* Instrucción dada A *
Reproduce el texto sobre la revolución divina en todo lo que va desde "Nuestra atención se" hasta "ubica entre ellos.", y cambia "humildes" por "sencillos".
* Instrucción dada B *
Indica solo el número de líneas del listado que contienen la cadena "This".

* Texto del documento *
•••
Nuestra atención se centra ahora en un par de versículos que ejemplifican la revolución divina como paradigma del obrar de Dios: abatió a los poderosos de sus tronos y exaltó a los humildes; a los hambrientos colmó de bienes y a los ricos despidió vacíos.

El problema más grave con los poderosos y potentados de este mundo es que no sólo se oponen a los humildes sino que  se oponen también al único Poderoso. Los humildes y pobres, por oposición a los poderosos, pueden ser definidos como “los carentes de poder”.  María se ubica entre ellos.

Notemos que en esta revolución de Dios, cantada por María, no hay revanchismo posible: ¡los pobres y humildes no ocupan los tronos de los poderosos y potentados!  ¡Ni siquiera María, a cuyo Hijo se le promete el trono de David (Lc.1:32), aspira ocupar un trono (que como Reina Madre le correspondería: Cf. I Rey.2:19).
•••
[Datos guardados]
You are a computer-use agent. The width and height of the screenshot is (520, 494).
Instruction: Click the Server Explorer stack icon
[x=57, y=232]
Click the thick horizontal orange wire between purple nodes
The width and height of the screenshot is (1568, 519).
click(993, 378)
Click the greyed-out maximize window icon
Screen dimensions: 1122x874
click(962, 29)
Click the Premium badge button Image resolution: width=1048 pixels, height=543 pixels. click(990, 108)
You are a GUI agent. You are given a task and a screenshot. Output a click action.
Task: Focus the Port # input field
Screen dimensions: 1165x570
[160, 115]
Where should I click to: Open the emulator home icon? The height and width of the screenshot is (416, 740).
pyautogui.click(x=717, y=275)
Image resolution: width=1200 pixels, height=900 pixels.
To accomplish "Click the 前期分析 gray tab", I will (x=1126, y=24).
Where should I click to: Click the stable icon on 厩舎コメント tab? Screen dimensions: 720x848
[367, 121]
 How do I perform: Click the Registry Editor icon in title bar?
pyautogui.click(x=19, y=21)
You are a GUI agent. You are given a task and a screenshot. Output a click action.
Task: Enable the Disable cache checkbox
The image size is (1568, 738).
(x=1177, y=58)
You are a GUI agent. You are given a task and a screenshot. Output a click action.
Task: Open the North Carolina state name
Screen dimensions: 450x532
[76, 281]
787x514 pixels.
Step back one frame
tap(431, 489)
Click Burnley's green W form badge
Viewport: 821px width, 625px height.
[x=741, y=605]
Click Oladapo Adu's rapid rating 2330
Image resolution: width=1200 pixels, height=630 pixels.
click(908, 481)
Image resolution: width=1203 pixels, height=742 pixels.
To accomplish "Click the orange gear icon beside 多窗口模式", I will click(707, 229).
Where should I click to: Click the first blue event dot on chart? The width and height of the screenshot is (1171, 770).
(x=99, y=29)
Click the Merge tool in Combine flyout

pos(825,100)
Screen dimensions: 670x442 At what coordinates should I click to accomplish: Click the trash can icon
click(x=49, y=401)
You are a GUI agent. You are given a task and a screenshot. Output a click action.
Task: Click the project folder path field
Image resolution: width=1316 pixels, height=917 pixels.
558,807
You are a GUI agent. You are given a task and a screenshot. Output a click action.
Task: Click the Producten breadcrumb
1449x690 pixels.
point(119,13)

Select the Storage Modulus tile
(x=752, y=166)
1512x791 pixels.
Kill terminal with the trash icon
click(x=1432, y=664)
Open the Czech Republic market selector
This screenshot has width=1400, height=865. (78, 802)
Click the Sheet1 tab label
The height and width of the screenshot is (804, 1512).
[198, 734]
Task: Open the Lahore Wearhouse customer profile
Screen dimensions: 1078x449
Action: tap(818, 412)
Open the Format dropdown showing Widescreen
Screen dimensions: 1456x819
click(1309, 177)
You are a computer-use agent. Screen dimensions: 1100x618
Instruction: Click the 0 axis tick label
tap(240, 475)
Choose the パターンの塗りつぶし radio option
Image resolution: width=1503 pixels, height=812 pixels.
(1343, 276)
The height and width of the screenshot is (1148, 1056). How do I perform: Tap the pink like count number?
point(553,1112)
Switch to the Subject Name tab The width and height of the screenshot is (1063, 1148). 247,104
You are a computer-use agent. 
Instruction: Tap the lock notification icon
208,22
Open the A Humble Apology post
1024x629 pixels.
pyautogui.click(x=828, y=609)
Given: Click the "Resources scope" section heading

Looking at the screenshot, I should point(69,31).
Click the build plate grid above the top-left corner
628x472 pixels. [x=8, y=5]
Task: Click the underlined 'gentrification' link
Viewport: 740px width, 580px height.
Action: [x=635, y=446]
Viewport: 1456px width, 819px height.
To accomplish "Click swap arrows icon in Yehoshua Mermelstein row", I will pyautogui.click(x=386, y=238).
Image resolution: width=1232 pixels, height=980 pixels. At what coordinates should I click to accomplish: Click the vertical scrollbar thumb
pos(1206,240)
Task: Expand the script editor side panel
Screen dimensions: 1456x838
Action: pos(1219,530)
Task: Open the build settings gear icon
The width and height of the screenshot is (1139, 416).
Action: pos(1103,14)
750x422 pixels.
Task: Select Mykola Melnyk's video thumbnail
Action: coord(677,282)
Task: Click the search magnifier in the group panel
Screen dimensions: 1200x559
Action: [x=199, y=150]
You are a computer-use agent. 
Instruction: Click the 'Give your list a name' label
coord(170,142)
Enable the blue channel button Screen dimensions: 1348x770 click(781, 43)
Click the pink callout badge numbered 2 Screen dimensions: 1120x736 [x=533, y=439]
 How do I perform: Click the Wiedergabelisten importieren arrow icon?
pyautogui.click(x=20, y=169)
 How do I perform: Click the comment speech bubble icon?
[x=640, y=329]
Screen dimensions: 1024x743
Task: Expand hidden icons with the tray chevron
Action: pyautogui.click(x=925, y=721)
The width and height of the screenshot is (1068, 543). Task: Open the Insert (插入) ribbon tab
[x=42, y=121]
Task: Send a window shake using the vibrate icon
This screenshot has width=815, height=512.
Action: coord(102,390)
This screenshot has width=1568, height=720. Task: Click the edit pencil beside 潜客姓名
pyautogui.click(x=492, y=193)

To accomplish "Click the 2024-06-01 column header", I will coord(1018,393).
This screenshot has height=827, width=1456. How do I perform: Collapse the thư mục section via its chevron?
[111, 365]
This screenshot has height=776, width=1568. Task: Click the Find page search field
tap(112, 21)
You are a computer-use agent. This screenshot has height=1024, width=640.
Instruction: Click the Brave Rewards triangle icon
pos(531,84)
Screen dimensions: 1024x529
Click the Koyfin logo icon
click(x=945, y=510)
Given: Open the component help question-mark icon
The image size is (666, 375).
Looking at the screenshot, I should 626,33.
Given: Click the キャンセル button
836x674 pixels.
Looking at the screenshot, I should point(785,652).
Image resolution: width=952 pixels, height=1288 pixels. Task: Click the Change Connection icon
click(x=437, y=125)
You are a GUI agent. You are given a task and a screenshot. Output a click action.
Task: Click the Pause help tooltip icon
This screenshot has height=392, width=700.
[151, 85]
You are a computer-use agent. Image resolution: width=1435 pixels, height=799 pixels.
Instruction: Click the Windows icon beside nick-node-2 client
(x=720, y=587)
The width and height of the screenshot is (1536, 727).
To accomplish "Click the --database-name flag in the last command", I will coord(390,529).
•••
* Respuesta completa A *
Nuestra atención se centra ahora en un par de versículos que ejemplifican la revolución divina como paradigma del obrar de Dios: abatió a los poderosos de sus tronos y exaltó a los sencillos; a los hambrientos colmó de bienes y a los ricos despidió vacíos.

El problema más grave con los poderosos y potentados de este mundo es que no sólo se oponen a los sencillos sino que  se oponen también al único Poderoso. Los sencillos y pobres, por oposición a los poderosos, pueden ser definidos como “los carentes de poder”.  María se ubica entre ellos.

* Respuesta completa B *
7